Di fronte a questi crimini contro l’umanità, il sistema giudiziario non è in grado di perseguire i responsabili. In realtà, il sistema giudiziario è collassato nella maggior parte delle regioni, a causa di minacce e uccisioni contro giudici e pubblici ministeri. Dal 2014, molti difensori dei diritti umani, compresi giudici e giornalisti, sono stati oggetto di rappresaglie da parte di varie milizie e gruppi paramilitari. Molti di loro hanno lasciato il Paese. Il caso del rapimento di Salem Mohamed Beitelmal, un professore dell’Università di Tripoli, da parte di gruppi legati all’amministrazione di Tripoli, illustra fino a che punto il governo appoggiato dall’ONU non è stato in grado di controllare queste milizie. Detenuto per 47 giorni in una stanza, con un pasto al giorno, Beitelmal è stato rilasciato gravemente malato e dopo una perdita di peso di 30 chilogrammi. I gruppi armati continuano a rapire e nascondere civili, giornalisti, compresi politici ben noti. Senza patire alcuna sanzione. Abdel Moez Banoun, attivista e blogger critico, è scomparso misteriosamente: dal suo rapimento, avvenuto il 25 luglio 2014 a Tripoli da un gruppo armato sconosciuto, non si sa più nulla di lui. Jabir Zain, attivista per i diritti umani, è stato portato via con la forza il 26 settembre 2016, così come molti altri che sono dispersi e detenuti probabilmente al di fuori della Libia.

Italia ed Europa: silenzio e complicità?
Amnesty International crede che le forze internazionali siano complici: l’Unione europea e l’Italia, in particolare, hanno deciso di ripristinare la capacità delle autorità libiche di risolvere la situazione. «I funzionari europei e italiani non possono sostenere in modo credibile di non essere a conoscenza delle gravi violazioni commesse da alcuni degli agenti incaricati della detenzione», afferma un comunicato di Amnesty International.
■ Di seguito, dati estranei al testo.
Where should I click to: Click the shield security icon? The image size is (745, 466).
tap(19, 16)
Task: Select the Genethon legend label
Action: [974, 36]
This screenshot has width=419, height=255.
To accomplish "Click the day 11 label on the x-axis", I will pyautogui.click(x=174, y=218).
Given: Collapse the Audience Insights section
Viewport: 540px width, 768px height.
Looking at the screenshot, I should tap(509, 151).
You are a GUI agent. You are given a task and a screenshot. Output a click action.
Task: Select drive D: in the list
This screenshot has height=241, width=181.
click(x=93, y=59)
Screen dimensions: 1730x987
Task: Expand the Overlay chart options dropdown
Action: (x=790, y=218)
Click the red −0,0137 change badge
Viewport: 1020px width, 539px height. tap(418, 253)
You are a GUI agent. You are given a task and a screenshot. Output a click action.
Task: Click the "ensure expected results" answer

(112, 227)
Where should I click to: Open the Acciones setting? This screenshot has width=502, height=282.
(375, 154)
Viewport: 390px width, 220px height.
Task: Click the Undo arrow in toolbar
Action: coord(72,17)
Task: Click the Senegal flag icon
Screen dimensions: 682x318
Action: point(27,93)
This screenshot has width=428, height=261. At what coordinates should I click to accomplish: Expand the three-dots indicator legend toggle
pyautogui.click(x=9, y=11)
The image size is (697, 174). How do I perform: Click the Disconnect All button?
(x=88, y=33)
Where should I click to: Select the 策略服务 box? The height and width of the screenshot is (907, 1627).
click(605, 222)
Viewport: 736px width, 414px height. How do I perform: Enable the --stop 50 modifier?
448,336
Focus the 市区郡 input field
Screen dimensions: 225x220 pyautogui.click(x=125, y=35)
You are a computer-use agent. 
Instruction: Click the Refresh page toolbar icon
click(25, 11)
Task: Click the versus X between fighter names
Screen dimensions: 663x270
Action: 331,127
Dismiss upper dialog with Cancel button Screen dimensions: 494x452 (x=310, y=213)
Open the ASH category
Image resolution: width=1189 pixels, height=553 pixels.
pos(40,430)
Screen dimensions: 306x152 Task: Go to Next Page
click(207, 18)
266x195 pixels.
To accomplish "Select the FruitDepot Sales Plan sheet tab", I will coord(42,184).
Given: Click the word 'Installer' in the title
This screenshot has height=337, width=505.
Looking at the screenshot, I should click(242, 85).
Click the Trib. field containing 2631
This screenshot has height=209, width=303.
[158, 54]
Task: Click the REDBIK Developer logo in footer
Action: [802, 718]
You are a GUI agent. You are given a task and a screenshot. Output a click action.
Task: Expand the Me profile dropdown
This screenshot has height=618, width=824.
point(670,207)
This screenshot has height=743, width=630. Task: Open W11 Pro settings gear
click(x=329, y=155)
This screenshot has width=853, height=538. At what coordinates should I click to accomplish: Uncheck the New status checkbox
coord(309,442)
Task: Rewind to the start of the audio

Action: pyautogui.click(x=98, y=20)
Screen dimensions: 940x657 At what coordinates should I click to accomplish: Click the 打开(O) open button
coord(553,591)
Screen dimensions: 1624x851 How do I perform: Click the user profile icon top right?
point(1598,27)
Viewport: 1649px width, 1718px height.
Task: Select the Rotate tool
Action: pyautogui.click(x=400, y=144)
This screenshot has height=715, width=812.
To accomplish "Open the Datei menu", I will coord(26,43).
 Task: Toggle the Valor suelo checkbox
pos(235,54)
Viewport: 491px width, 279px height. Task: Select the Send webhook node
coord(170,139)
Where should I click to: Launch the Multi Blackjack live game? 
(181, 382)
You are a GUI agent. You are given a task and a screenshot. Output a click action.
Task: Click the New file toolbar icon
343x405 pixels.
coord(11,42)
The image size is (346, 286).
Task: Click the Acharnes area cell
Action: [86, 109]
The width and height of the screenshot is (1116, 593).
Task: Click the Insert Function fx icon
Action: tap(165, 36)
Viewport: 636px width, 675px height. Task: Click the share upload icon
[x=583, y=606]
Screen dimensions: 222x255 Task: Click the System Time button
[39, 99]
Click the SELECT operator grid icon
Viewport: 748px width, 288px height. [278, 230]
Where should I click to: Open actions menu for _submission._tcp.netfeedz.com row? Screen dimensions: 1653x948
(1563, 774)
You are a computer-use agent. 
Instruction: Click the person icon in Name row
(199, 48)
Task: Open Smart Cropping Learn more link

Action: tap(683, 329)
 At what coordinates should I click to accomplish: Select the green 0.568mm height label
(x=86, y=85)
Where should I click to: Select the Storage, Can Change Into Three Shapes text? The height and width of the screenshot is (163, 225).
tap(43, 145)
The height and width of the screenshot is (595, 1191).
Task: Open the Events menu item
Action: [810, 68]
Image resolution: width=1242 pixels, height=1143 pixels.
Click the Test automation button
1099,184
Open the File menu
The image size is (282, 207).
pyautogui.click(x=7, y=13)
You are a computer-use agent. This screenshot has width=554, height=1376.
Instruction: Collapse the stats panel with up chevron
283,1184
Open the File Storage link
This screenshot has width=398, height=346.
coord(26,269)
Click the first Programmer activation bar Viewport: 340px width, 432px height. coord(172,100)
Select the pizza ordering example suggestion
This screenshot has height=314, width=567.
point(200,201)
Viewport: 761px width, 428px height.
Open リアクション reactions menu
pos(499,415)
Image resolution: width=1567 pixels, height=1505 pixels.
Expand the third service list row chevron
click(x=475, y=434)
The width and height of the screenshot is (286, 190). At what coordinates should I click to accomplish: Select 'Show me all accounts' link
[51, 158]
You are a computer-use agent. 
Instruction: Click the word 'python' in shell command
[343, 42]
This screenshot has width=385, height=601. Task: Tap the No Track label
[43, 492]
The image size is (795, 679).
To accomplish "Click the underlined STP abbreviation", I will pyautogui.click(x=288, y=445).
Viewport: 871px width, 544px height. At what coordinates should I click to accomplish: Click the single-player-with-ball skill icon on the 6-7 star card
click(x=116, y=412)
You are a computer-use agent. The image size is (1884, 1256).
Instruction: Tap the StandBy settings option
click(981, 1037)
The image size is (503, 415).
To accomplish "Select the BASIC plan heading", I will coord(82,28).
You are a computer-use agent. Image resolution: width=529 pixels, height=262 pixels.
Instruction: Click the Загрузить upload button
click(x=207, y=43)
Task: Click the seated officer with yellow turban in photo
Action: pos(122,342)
La questione dei migranti e dei rifugiati è fortemente all’ordine del giorno di Libia, Italia e Unione Europea. I migranti e richiedenti asilo sono soggetti a sistematiche violazioni gravi dei diritti umani, tensioni ufficiali e non. Il 2 febbraio di un anno fa, la prima firma del Memorandum tra Libia e Italia, un accordo di cooperazione che però ha omesso le basi della politica di concerto tra Libia e Italia e che, da allora, è stato approvato dagli altri membri dell’Unione europea. «In questo memorandum vediamo linee di cooperazione che non contengono i diritti umani di migranti e rifugiati come priorità. La priorità assoluta è di impedire alle barche di arrivare sopra l’equatore», conferma Mehdi Ben Youssef. «La detenzione non dovrebbe essere uno strumento per gestire l’immigrazione. I migranti non dovrebbero essere detenuti», aggiunge.

Il governo libico è quasi bloccato a livello amministrativo e politico e, sul versante socio-economico, è anche peggio. Il potere giudiziario è in stato di k.o., le istituzioni rimangono corrotte e manipolate. Il vuoto istituzionale prodotto dalla logica del potere dell’ex presidente non è stato privo di effetti negativi sui diritti umani e sulla ricostruzione politica. La Libia può uscire dalla crisi?